Closed form solution for the (easy at first glance) IVP $wu' =(2-w) u$, $ww'=u-w$

Question

Consider the nonlinear autonomous 1st order IVP:

\begin{align*} u'(t) & = \frac{(2-w) u}{w} \\ w'(t) & = \frac{u-w}{w} \end{align*} $t > 0$, with $u(0)=w(0)=0$. We know that $t = 0$ is a singular point of the system and the asymptotic behaviors $u = 3w = 6t$ are valid for $t \ll 1$.

Looking at the phase portrait, we see that the critical point $u = w = 2$ is a stable focus of the system.
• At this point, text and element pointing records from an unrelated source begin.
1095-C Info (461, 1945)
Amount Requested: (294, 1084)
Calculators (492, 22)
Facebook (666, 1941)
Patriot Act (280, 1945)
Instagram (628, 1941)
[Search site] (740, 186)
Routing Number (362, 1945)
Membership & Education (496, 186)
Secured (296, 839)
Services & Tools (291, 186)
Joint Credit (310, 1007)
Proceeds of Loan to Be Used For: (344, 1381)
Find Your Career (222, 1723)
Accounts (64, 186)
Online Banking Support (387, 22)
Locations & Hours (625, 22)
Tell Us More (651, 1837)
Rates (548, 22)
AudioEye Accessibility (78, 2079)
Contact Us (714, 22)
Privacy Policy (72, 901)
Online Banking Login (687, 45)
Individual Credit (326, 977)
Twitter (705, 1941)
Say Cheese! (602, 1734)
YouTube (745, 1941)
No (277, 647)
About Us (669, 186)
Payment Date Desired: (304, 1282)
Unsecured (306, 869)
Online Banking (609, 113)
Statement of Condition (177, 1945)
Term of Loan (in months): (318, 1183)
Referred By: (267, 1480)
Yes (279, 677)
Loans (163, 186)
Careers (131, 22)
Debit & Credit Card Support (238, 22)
That allows me to say that for $t \to \infty$, $u$ and $w$ converges to the value $2$. I can support this numerically but trying to derive an analytical solution for all $t$ seems impossible.

Both Matlab and Mathematica tell me that there does not exist such a solution to the system. I have tried a variety of change of variables, which led me to nowhere, and divide formally the equations to get:

$$ \frac{\mathrm{d} u}{\mathrm{d} w} = \frac{(2-w) u}{u-w}, \quad u(0) = 0$$

I am (and so is Mr. Mathematica) completely unable to solve this equation although it looks easier (at least to the untrained eye).

My question is,

• Should I give up on solving this equation algebraically and embrace numerics?
• Is there any change of variables that would make my life easier?
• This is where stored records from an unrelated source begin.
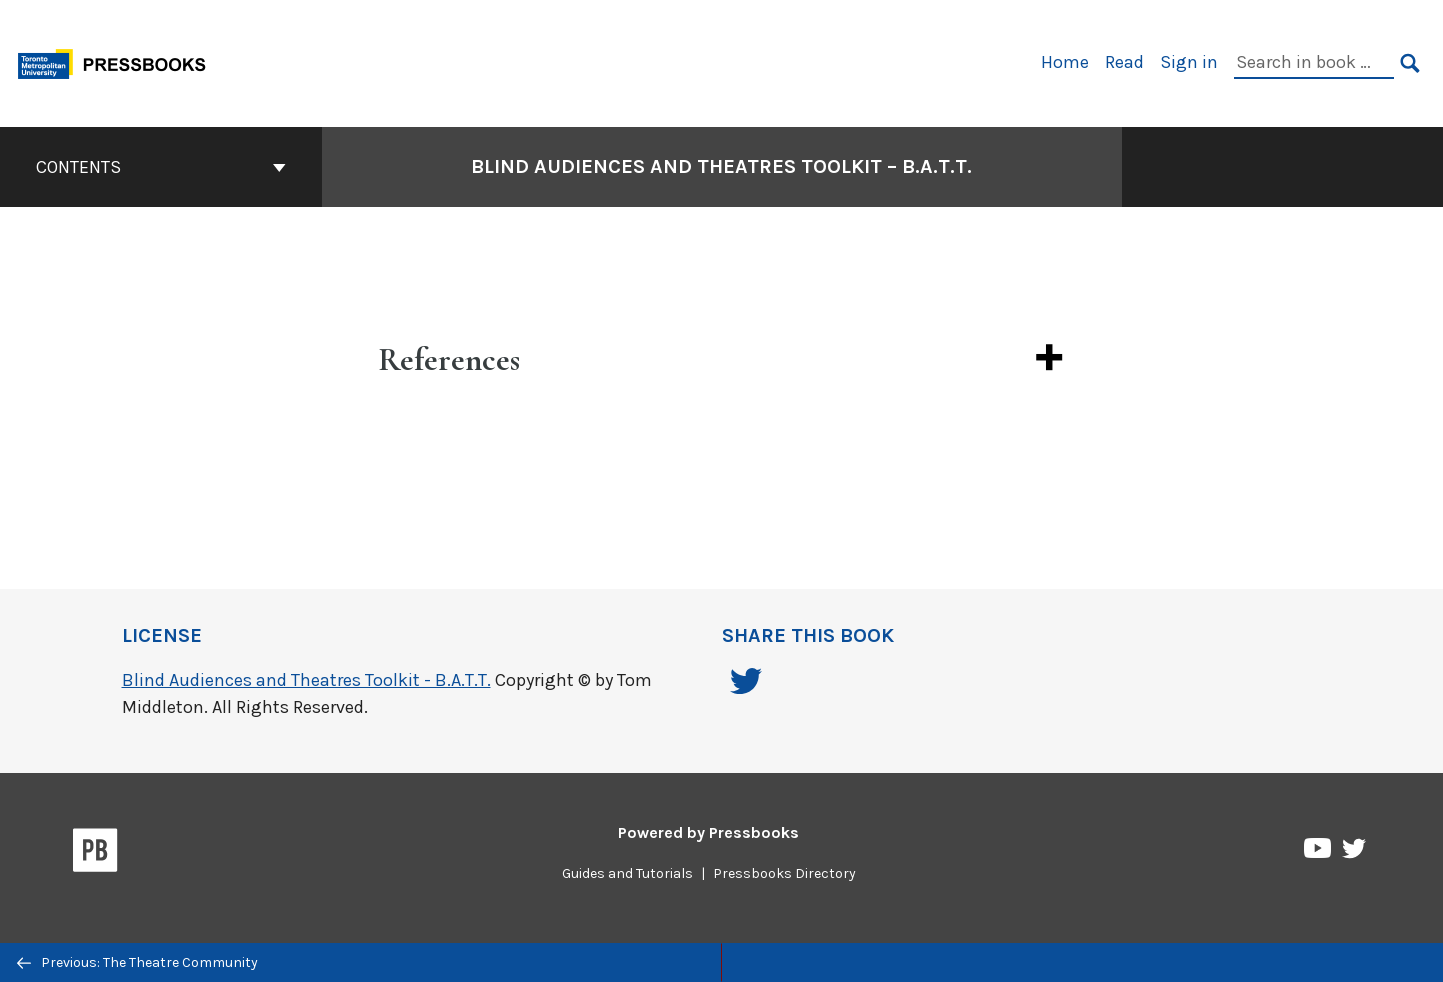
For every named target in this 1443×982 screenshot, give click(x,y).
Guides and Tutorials (627, 873)
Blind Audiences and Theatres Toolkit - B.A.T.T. (306, 680)
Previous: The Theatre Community (137, 962)
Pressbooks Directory (784, 873)
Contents (161, 167)
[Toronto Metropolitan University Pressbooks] (119, 61)
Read (1124, 62)
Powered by (708, 832)
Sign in (1189, 62)
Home (1065, 62)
Any thoughts are deeply appreciated.

Answer 1

There are two different attempts to attack the equation. But both of them are unsuccessful.
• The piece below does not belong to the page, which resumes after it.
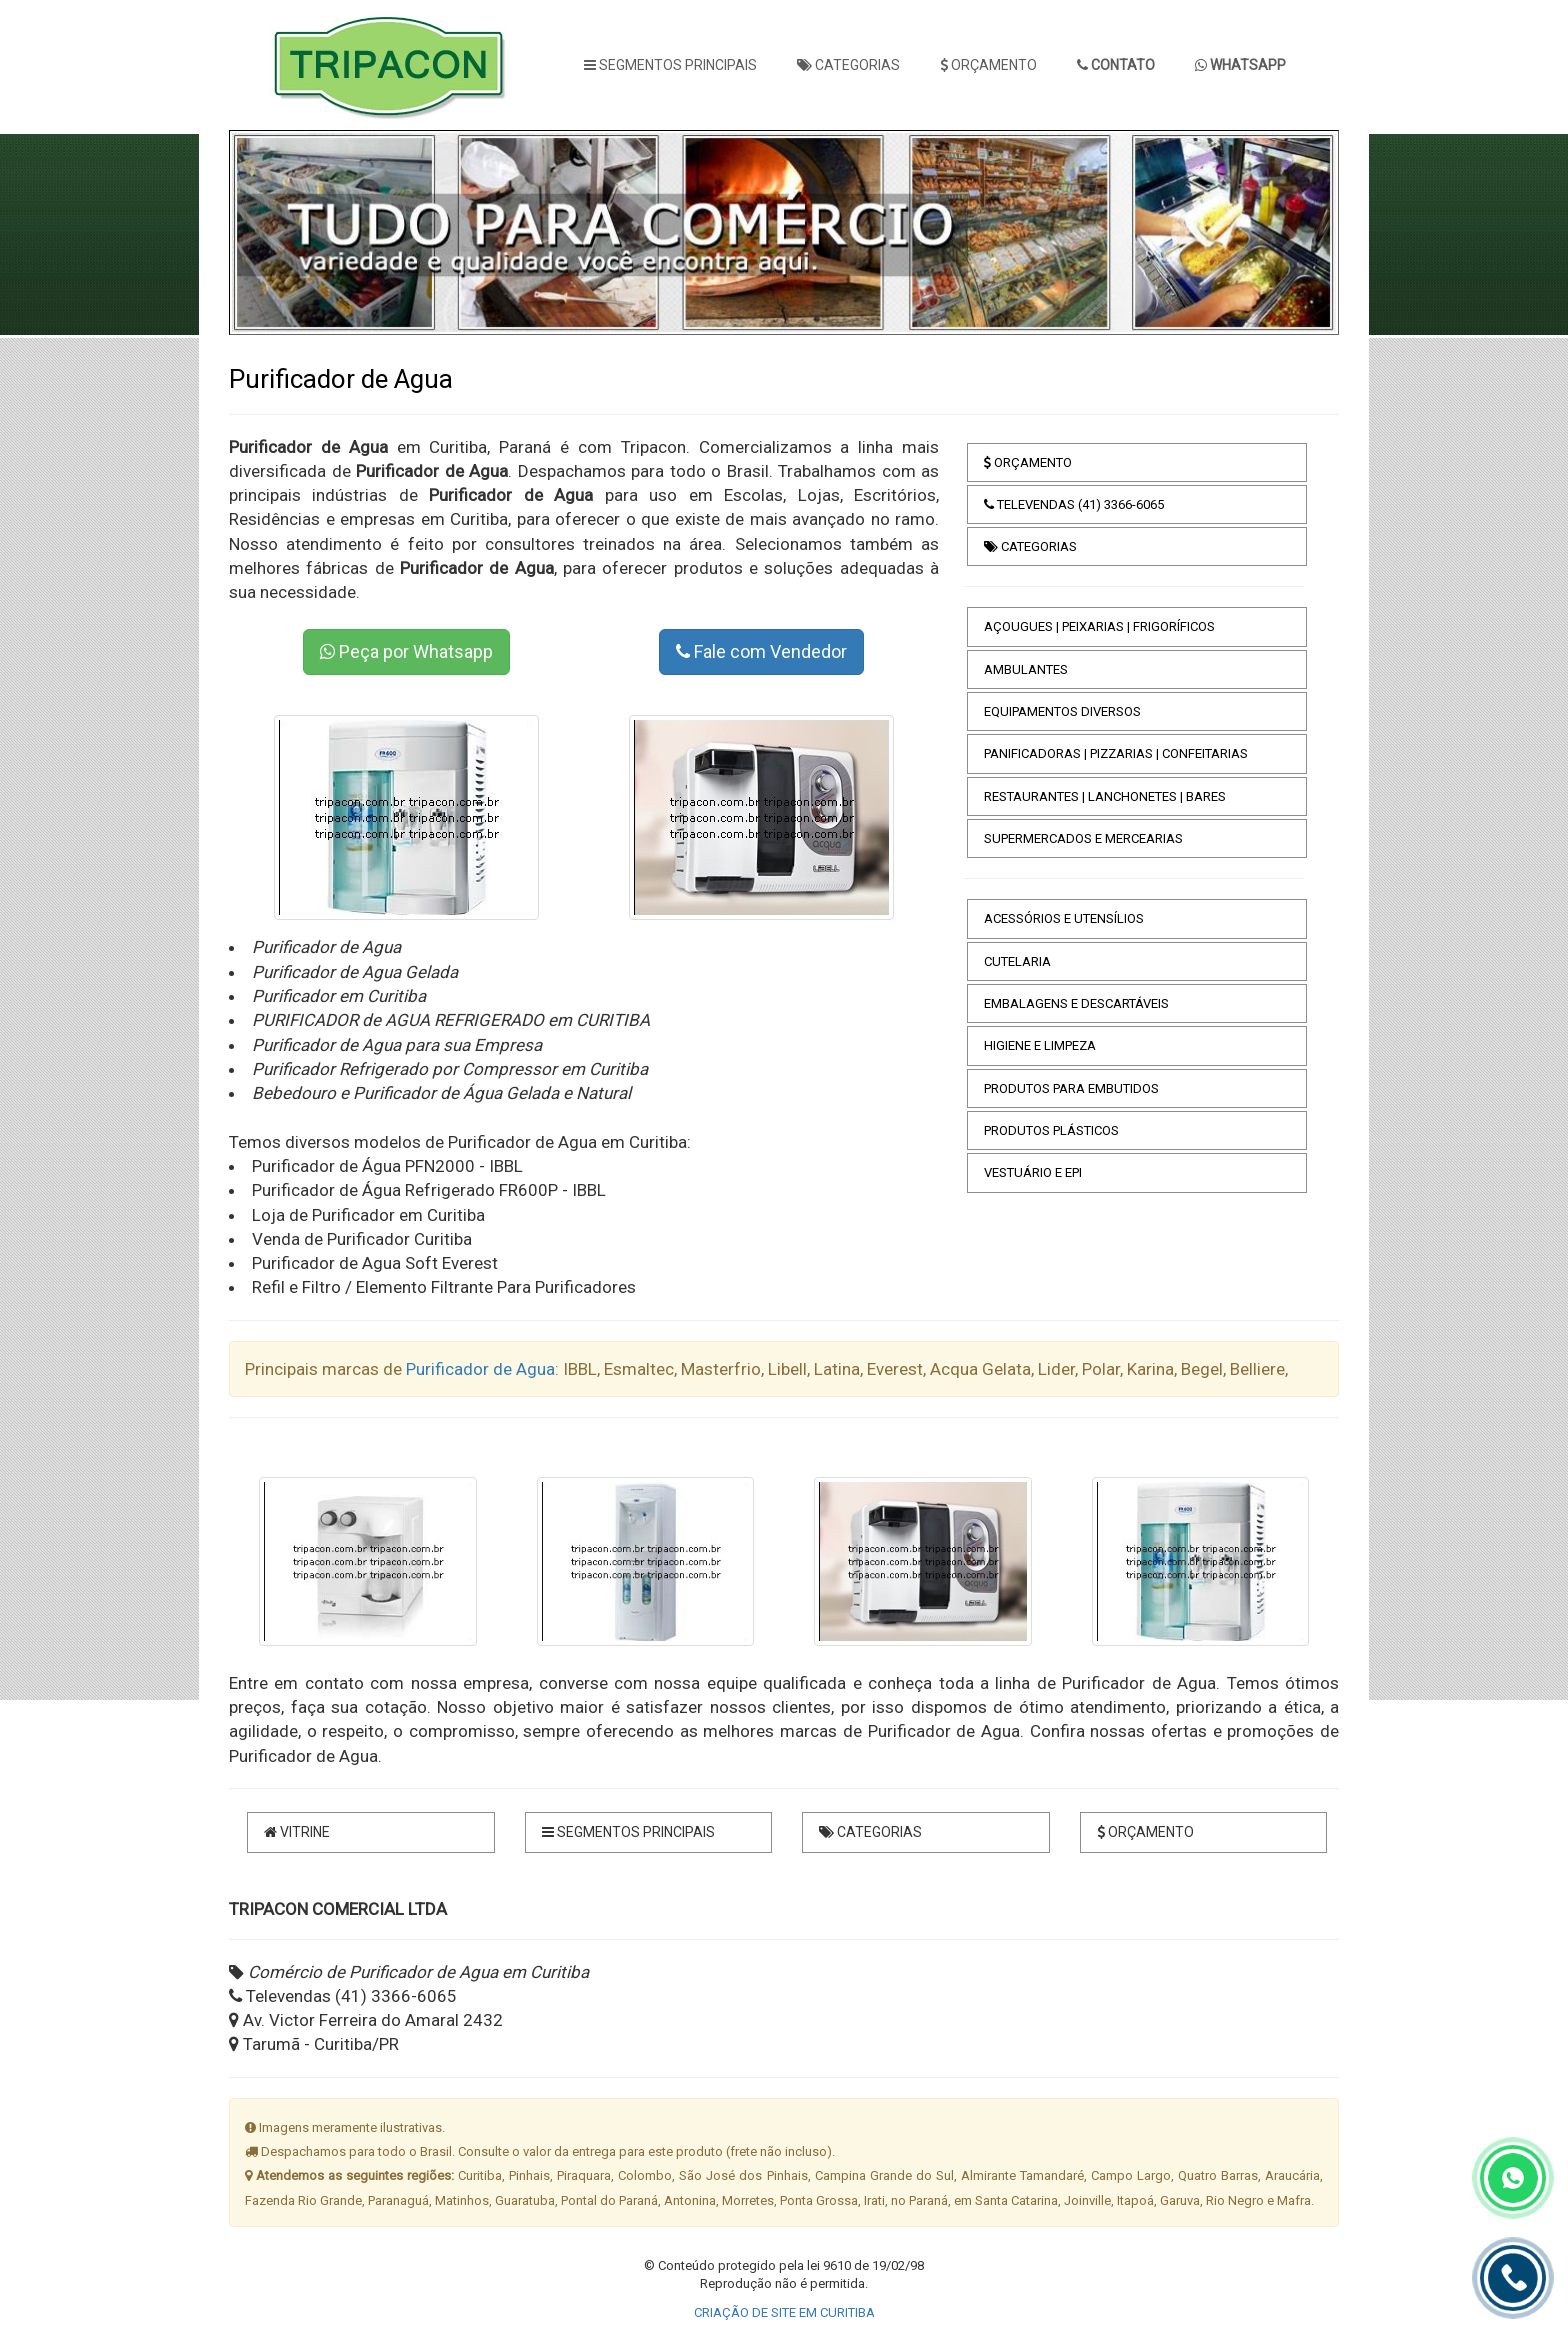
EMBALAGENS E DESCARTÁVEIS (1076, 1003)
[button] (274, 232)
$${\bf Attempt\ 1.\ To\ full\ differencial}$$ Let $\ v=w-2,\ $ then $$ \begin{cases} u'=-\,\dfrac{v}{v+2}\,u\\[4pt] u = (v'+1)(v+2), \end{cases}\rightarrow \begin{cases} v''(v+2) + v'(v'+v+1) + v = 0\\ u = (v'+1)(v+2), \end{cases} $$ $$\left(\left(v'+\frac{v}2\right)(v+2)\right)' + v = 0,$$ and this seems as the maximum of possible.

$${\bf Attempt\ 2.\ Substitution.}$$ Let $\dot a = \frac{da}{dt},$ then as shown $$u = w(\dot w +1),\quad \dot u = (2-w)(\dot w+1),$$ $$w\ddot w+ (\dot w + w - 2)(\dot w+1) = 0.$$ That means that $$w\dot y + (y+w-2)(y+1) = 0,$$ where $$y=\dot w.$$ If to consider $y$ as function of $w,$ then $$\dot y = \dfrac{dy}{dt} = \dfrac{dy}{dw}\cdot\dfrac{dw}{dt} = y'y,$$ $$wyy'+(y-w-2)(y+1) = 0,$$ $$y(wy'+ y-w-1) = w+2,$$ $$y((wy)'-w-1) = w+2.\qquad(1)$$ Homogenius equation is: $$y((wy)'-w-1) = 0.$$ Non-trivial solution: $$wy = \frac12w^2 + w + C_1,$$ $$y = \frac12w+1+\dfrac {C_1}w.$$ Using the constant variation method: $$y=\frac12w+1+\dfrac zw.$$ Substitution to $(1)$ gives: $$\left(\frac12w+1+\dfrac zw\right)z' = w+2,$$ $$(2z+w^2+2w)z' = 2(w^2+2w),$$

but further simplification seems impossible.

Answer 2

It is possible to separate $u$ and $w$ quite easily for your system:

$\begin{cases} wu'=(2-w)u \\ ww'=u-w \end{cases}\implies \begin{cases} u'=(2-w)(w'+1) \\ u=w(w'+1) \end{cases}$

We can then isolate $w$ like this : $\quad w'(w'+1)+ww''=(2-w)(w'+1)$

But I'm afraid this ODE is not much simpler to solve even though it is in single variable.